Cybersecurity: Hyatt Hotels becomes the latest chain to fall prey to a payment hack
Hyatt has not provided an information on whether customers' data had been stolenReuters

The latest victim of a cyberattack is global hospitality brand Hyatt Hotels. The company said that it found malware on computer systems that are used to process customer payments.

The hack has affected its payments processing system of those properties that are managed by Hyatt. The hospitality giant announced on 23 December that its systems had been breached, however, there was no information on whether or not customers' credit card information or other data had been stolen.
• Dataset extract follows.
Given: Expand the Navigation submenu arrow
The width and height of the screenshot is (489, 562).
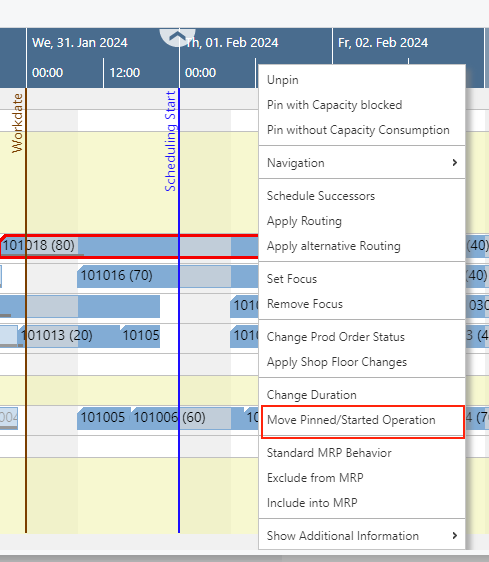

Hyatt began a probe as soon as it discovered the breach and hired leading cybersecurity experts to investigate the hack. It added that security of its payments system was enhanced to make customers to feel comfortable while making purchases. The American hospitality firm has asked customers to keep an eye on unauthorised charges in their card statements and report unusual activity to the card issuing company.

Hyatt is providing complete assistance to those customers who have queries. The company has a portfolio of 627 properties across 52 countries.

Cyberattacks on other hotels

In November 2015, US hotel chain Hilton Worldwide was attacked by hackers, who had obtaining sensitive credit card information of former guests in the attack.

The hospitality chain owns 4,500 hotels across the world.

The Hilton hack came just four days after Starwood Hotels, which operates Sheraton and Westin chains, announced that hackers had breached payment systems in some of its establishments, potentially leaking customer credit card information.

In July, Donald Trump's chain of luxury hotels was also believed to have fallen prey to a security breach dating back to least five months.